> [Required action]: Search the records for the string "dropdown". Copy each line where it occurs.

> [Information given]:
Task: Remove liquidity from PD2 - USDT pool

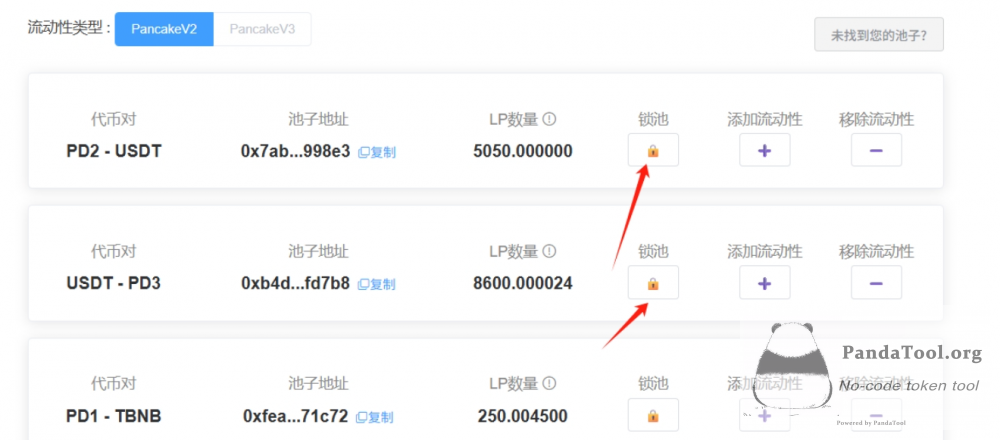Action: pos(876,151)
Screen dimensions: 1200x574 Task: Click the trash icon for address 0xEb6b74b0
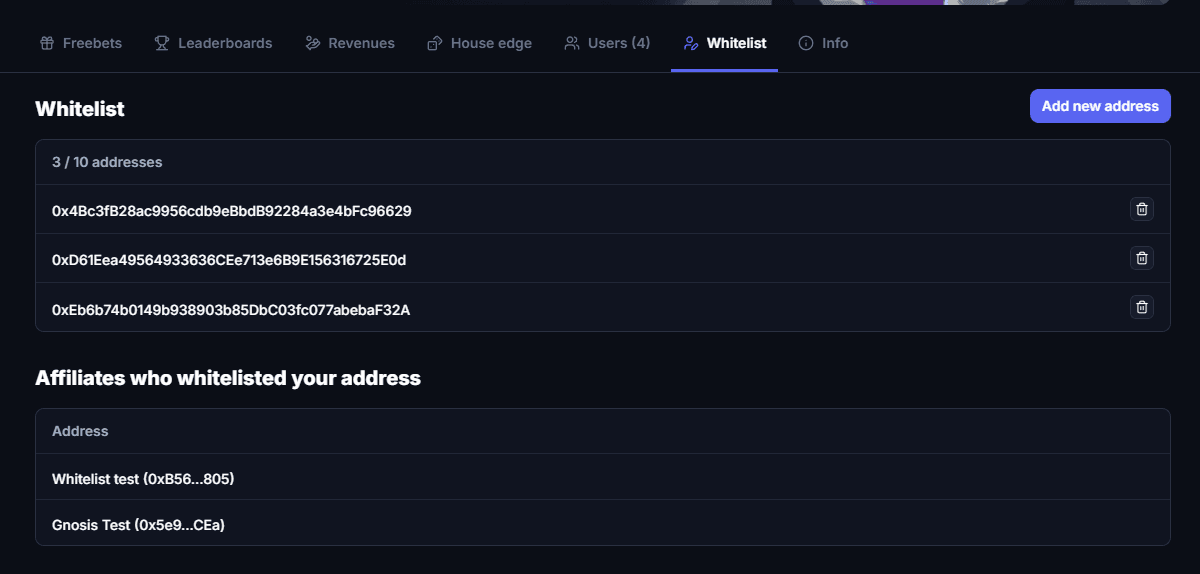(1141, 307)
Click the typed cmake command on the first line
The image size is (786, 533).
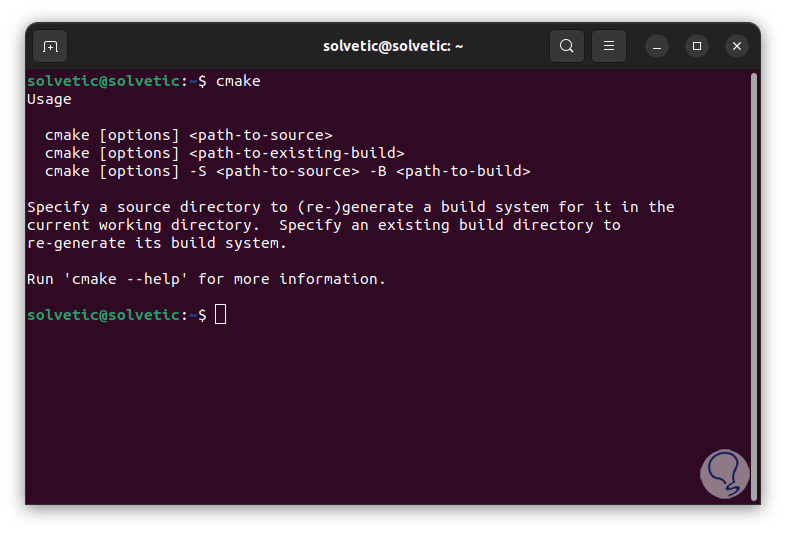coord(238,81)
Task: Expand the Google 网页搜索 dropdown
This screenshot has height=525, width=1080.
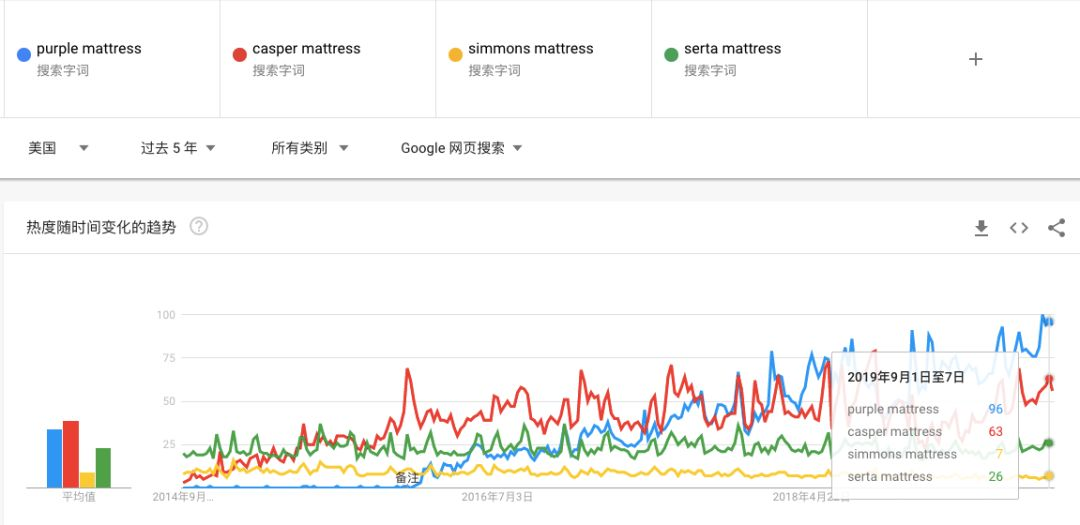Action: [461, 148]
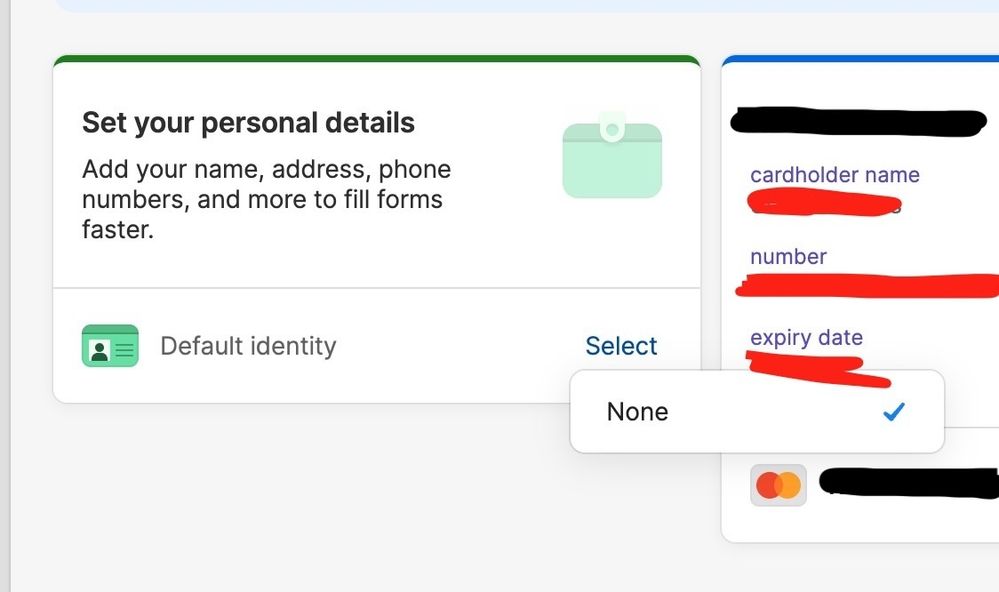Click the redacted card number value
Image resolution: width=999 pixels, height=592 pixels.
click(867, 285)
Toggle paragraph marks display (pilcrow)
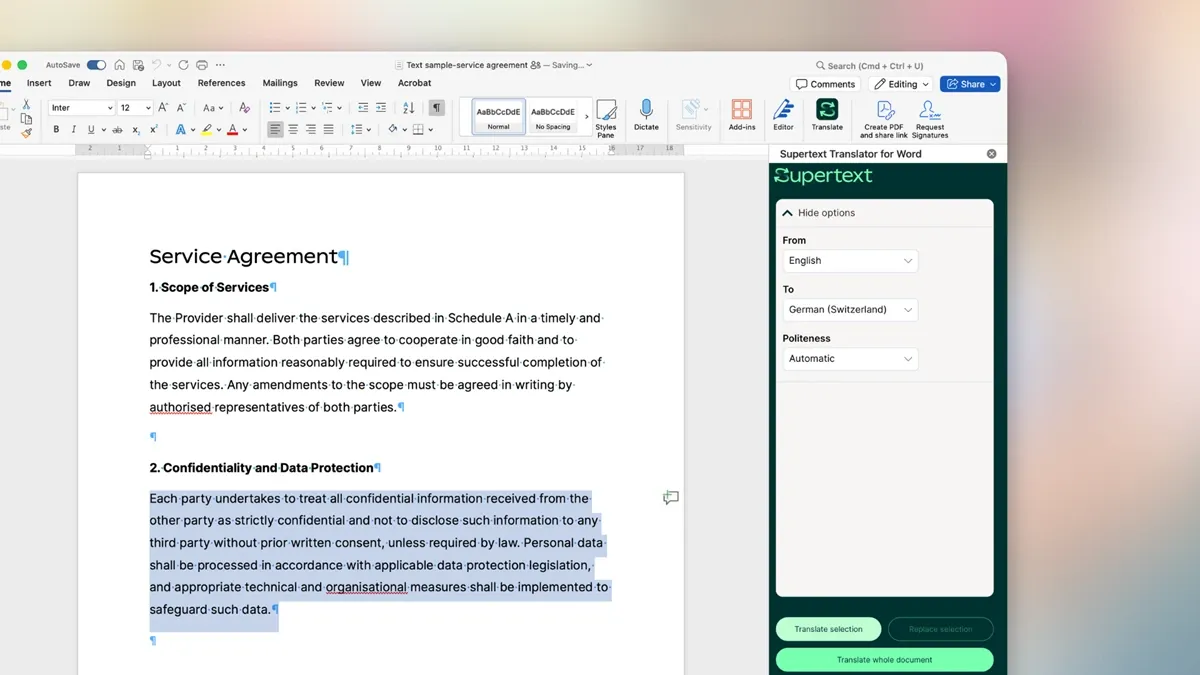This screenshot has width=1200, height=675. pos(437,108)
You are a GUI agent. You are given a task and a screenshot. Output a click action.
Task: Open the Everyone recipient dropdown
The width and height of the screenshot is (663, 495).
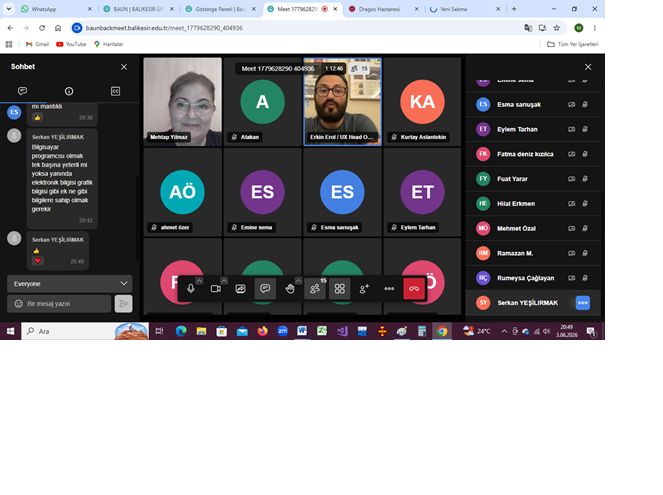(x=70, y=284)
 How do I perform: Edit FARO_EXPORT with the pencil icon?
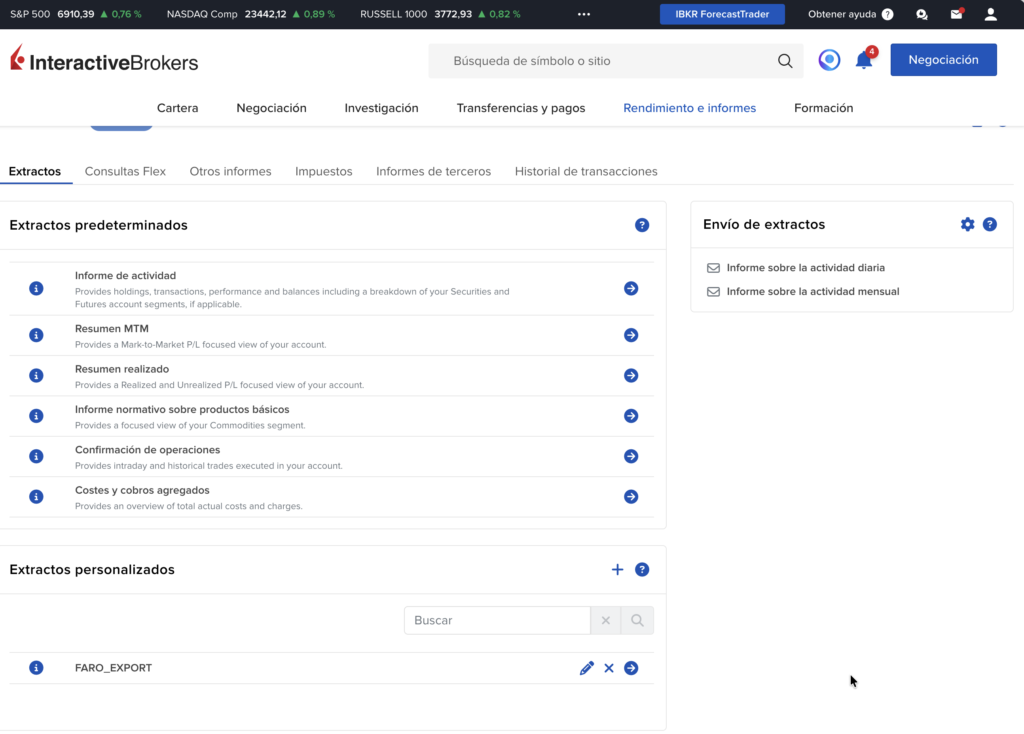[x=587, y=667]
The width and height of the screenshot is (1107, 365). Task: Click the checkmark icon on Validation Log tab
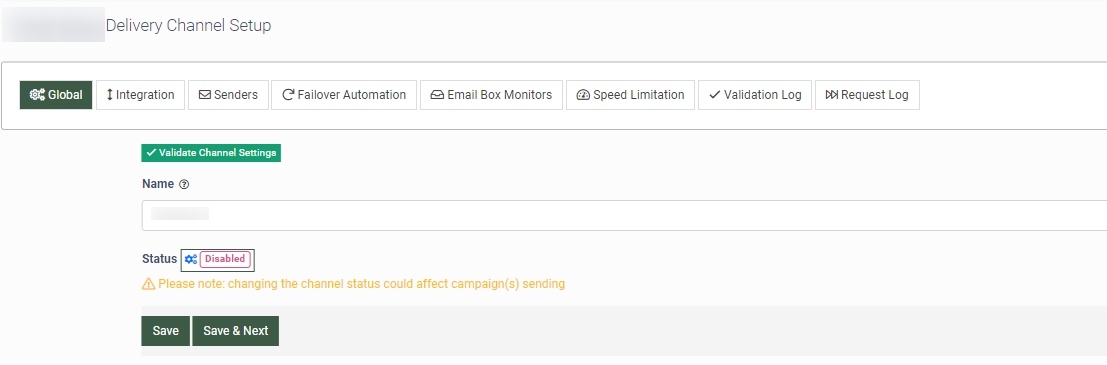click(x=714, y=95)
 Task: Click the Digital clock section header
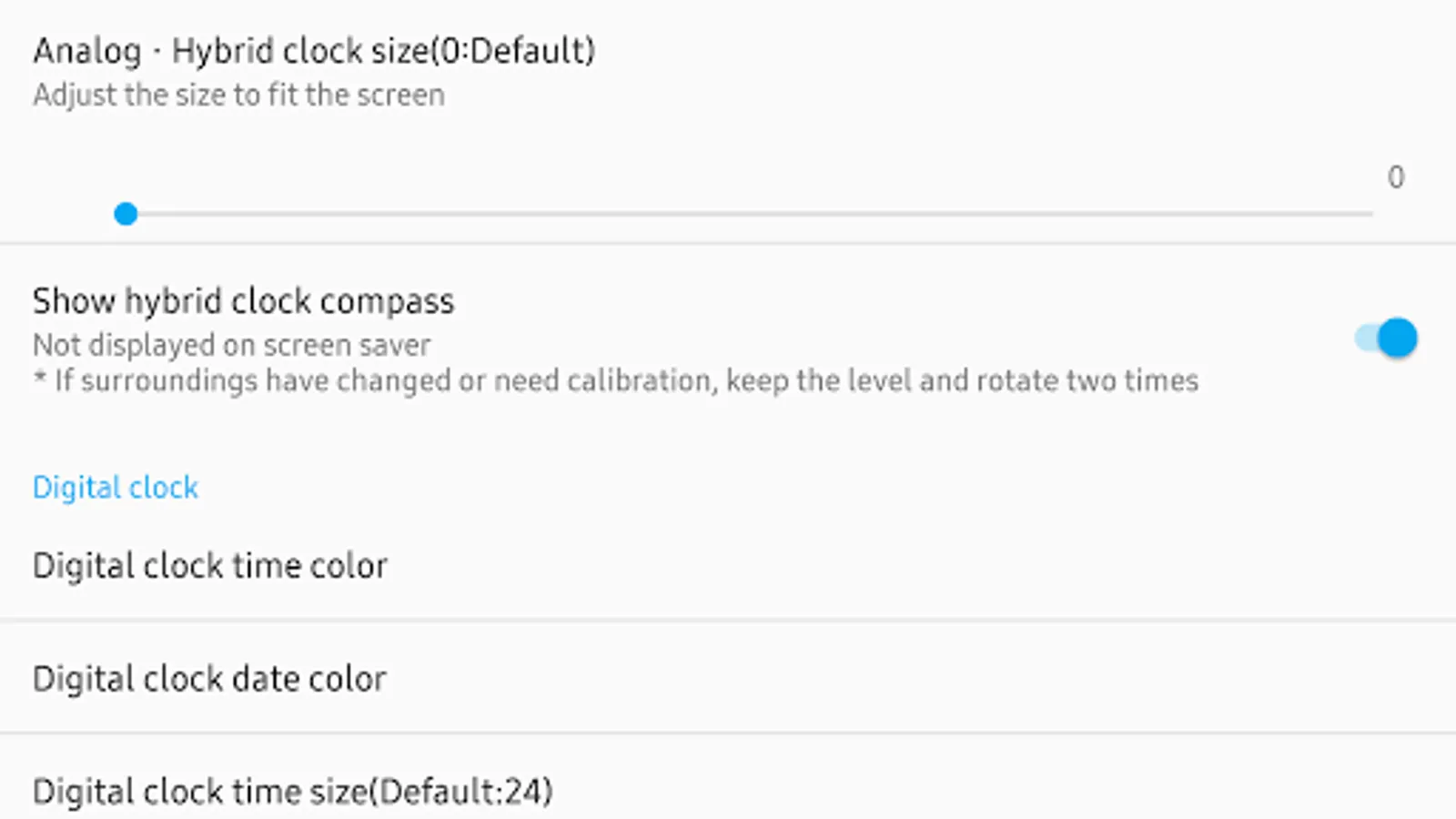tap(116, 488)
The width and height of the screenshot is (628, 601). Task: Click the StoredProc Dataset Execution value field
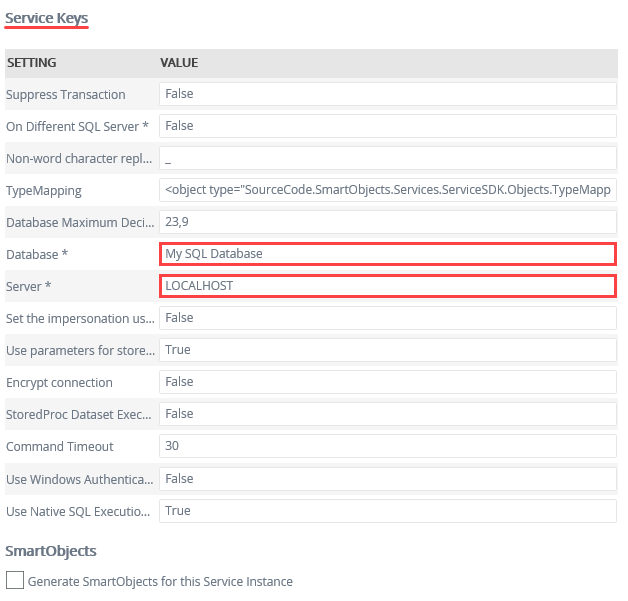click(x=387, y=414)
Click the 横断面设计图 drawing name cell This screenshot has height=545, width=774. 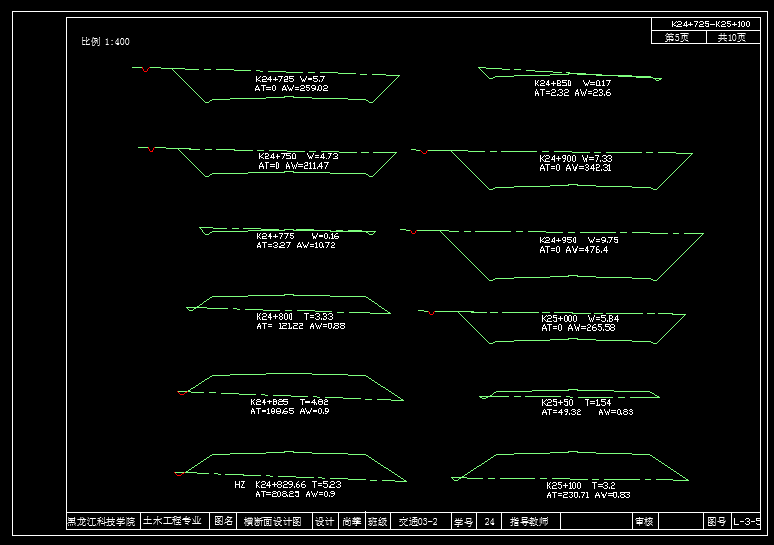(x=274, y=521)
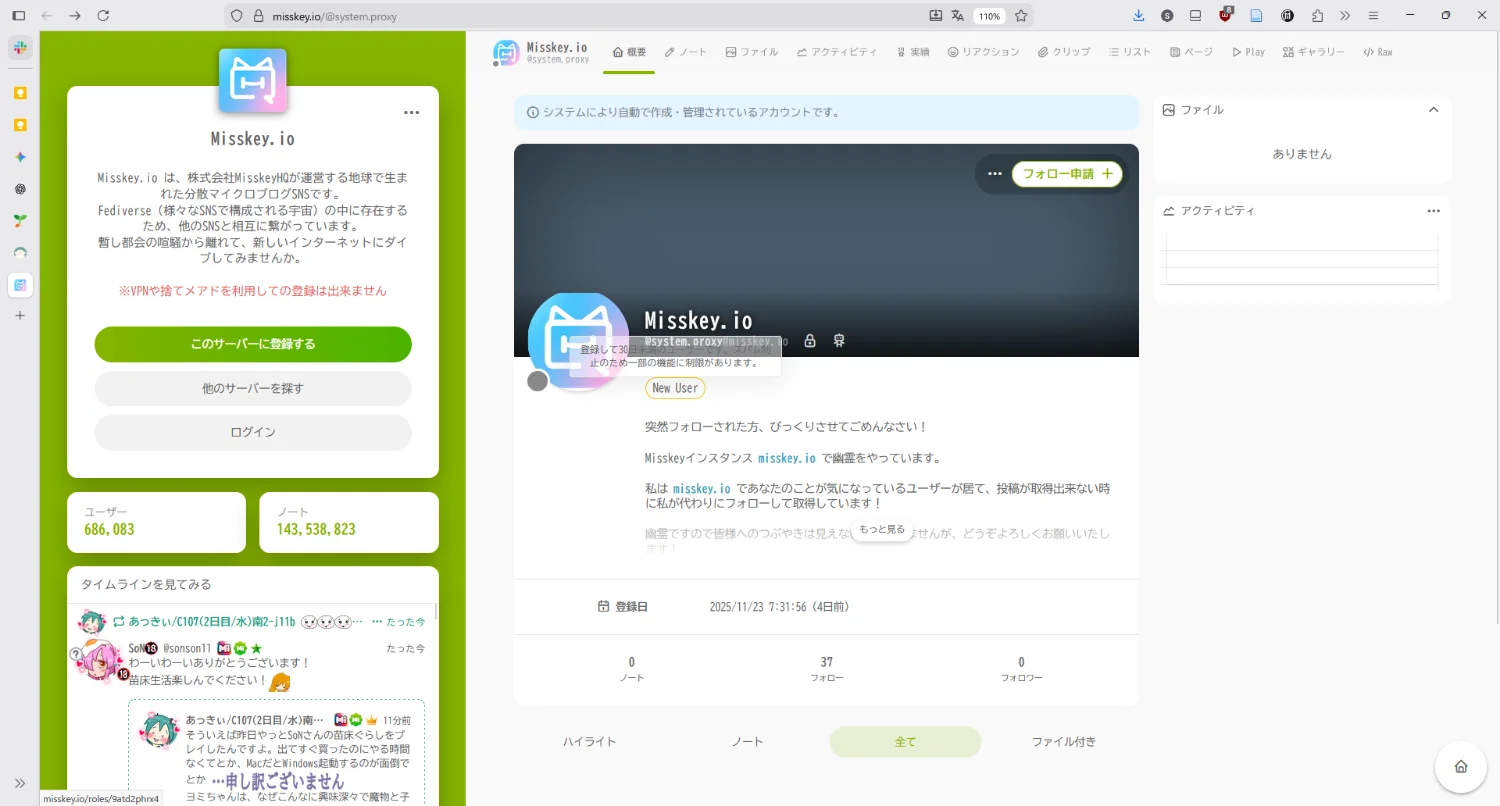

> [Your response]:
Task: Expand the Google 网页搜索 dropdown
Task: Open the Everyone recipient dropdown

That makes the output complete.